On en apprend alors un peu plus sur le passé d'Amy.
On découvre qu'elle a piégé un de ses ex et l'a fait condamner pour viol.
On découvre que sous ses dehors d'épouse compréhensive,
elle reproche à son mari de l'avoir forcée à s'enterrer dans une vie terne et provinciale.
De la même façon,
lorsqu'elle apprend que son mari la trompe avec une de ses étudiantes,
ce qui la blesse le plus n'est pas tant l'adultère en lui-même…
mais la médiocre banalité du professeur qui se tape une élève.
En voix-off, Amy expose alors ses motivations…
et elles sont pour le moins surprenantes.
Ce qu'elle reproche fondamentalement à son mari,
c'est de ne pas être à la hauteur de ses attentes.
Alors qu'elle considère mériter une vie parfaite,
ans laquelle elle forme un couple parfait avec un mari parfait,
elle se retrouve coincée dans un quotidien désespérément banal
par la faute d'un mari qui ne semble faire aucun effort pour en sortir.
Le ressentiment d'Amy est d'autant plus fort
qu'elle estime s'être pliée à toutes les consignes
pour être une copine parfaite puis une épouse-modèle.

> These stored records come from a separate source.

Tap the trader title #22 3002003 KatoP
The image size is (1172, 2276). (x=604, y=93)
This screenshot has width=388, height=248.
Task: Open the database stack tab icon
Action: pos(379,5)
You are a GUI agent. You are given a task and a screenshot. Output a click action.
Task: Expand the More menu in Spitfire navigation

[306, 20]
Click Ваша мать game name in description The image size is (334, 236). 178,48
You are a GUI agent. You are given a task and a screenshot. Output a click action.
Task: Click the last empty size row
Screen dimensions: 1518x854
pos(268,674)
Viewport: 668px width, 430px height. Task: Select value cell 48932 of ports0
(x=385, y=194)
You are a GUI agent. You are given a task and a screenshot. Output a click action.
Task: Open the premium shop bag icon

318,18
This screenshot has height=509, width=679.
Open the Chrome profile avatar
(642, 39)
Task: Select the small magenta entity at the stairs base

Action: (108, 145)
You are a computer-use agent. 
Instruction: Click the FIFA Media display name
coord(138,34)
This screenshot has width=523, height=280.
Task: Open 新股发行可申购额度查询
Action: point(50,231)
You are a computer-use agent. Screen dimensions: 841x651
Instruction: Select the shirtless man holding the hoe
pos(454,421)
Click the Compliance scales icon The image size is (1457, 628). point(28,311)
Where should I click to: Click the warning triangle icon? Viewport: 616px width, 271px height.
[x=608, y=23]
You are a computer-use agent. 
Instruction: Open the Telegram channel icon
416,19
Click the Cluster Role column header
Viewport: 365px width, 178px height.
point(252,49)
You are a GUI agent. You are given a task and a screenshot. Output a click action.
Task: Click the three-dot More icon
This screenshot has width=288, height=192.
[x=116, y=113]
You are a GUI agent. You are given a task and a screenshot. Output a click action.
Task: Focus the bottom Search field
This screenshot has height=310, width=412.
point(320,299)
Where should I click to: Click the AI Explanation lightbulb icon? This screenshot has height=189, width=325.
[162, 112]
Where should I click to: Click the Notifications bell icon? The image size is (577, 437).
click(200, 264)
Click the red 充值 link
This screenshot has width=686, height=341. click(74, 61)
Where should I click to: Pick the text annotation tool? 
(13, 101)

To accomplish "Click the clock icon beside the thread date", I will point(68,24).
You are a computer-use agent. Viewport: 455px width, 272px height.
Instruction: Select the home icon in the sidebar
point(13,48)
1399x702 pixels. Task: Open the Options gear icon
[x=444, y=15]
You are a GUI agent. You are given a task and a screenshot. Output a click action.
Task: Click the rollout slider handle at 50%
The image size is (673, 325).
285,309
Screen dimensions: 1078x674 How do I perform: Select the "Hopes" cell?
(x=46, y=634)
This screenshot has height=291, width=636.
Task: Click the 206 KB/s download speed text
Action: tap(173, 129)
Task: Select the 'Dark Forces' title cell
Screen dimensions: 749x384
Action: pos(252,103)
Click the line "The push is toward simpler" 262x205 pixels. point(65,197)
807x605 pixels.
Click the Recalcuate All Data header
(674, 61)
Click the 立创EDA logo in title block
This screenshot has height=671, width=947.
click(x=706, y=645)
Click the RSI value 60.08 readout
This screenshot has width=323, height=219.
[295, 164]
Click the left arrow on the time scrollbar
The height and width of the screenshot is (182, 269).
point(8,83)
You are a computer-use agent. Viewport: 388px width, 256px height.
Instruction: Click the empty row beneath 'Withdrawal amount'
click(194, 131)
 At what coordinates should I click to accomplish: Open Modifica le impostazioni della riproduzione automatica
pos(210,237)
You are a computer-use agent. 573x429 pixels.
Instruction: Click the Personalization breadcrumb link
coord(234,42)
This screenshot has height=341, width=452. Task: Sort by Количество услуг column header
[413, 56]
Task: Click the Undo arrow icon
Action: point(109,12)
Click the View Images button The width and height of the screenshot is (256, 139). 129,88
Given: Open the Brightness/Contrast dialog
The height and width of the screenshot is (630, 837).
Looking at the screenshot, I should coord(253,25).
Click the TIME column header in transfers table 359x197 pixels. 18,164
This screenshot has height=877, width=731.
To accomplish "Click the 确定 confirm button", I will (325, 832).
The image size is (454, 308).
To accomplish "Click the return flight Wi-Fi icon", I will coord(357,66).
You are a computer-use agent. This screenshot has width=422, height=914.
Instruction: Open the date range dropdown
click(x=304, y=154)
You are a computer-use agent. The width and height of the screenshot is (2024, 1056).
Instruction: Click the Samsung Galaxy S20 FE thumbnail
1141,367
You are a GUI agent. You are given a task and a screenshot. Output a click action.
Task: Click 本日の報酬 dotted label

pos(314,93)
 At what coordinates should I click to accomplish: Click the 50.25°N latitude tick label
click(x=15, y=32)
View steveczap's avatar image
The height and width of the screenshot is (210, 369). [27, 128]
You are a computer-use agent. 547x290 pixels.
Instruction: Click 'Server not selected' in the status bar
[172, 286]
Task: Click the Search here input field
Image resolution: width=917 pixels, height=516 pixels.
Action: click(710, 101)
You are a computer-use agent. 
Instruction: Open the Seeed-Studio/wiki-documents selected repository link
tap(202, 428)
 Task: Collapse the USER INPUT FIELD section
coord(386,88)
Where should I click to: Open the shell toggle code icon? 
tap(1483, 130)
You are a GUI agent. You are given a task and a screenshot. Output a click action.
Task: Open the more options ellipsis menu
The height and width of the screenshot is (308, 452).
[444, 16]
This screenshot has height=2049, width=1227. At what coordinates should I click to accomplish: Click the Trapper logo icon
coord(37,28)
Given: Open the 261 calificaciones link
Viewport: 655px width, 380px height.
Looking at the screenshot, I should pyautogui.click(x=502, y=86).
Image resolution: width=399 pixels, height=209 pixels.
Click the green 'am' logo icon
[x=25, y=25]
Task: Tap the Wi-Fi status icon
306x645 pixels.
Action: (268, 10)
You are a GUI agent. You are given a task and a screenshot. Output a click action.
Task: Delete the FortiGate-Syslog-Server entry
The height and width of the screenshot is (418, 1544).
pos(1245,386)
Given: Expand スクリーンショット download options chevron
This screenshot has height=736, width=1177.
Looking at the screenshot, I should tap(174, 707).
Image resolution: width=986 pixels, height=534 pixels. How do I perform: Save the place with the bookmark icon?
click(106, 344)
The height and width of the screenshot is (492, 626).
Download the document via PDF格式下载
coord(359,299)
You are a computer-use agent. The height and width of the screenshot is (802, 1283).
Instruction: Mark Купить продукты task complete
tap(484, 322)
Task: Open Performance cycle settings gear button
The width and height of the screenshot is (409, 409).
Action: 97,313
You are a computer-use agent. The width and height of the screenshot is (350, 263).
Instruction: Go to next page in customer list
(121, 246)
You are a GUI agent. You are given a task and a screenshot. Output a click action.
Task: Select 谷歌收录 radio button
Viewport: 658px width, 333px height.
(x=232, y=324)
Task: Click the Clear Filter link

De son côté, lorsque Nick comprend qu'Amy l'a piégé et qu'il en découvre les raisons,
il se débrouille pour regagner les faveurs de l'opinion publique
et par la même occasion celles d'Amy.
Fascinée par la performance de Nick et par sa nouvelle aura médiatique,
elle décide qu'il peut finalement lui offrir la vie dont elle rêve
et envisage de rentrer chez elle.
Mais elle réalise alors que Desi Collings, un ex-petit ami chez qui elle s'était réfugiée,
est toujours obsédé par elle et refuse de la laisser partir.
Elle simule alors un viol et le tue.
Elle retourne chez elle et adopte le rôle de la victime enfin libre
qui retrouve son mari héroïque sous les yeux des médias.
Mais dès qu'ils retrouvent l'intimité de leur maison,
Nick annonce qu'il veut la quitter.
Amy lui apprend alors qu'elle a utilisé son sperme pour tomber enceinte.
Prenant alors conscience que sa femme est prête à tout pour le garder près d'elle,
Nick accepte alors de jouer le jeu
et le film se conclut sur une image du couple annonçant la grossesse d'Amy à la télévision.